Should I run TrueNAS as a VM on Proxmox?

You can, and many people do for a combined storage-and-compute box, passing the disk controller through to TrueNAS. For a dedicated NAS, running TrueNAS on bare metal is simpler and avoids passthrough quirks.

Why is everyone moving away from VMware?

Broadcom's 2024 changes ended VMware's free ESXi tier, retired perpetual licenses, and moved to subscription bundles with per-core minimums that do not fit small deployments. Costs rose sharply for many customers, which pushed homelabs and small businesses to alternatives, mostly Proxmox, with the community and tutorials following.

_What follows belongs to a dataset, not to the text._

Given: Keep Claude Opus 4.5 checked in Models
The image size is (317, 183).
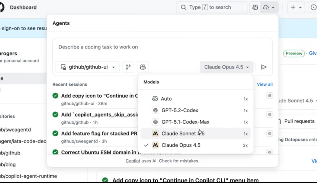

What are the cons of Proxmox?

Its automated load balancing is less mature than vSphere's DRS at large scale, the web UI is less polished than vCenter, and you are more on your own for support unless you buy a subscription. For a homelab none of these usually matter. At enterprise scale they can.

Is there anything better than Proxmox for a homelab?

For free, full-featured virtualization, rarely. XCP-ng (based on Xen, managed with Xen Orchestra) is the main alternative and is very good if you prefer its model. Plain KVM with libvirt works if you want no GUI. For most people Proxmox is the default for good reason.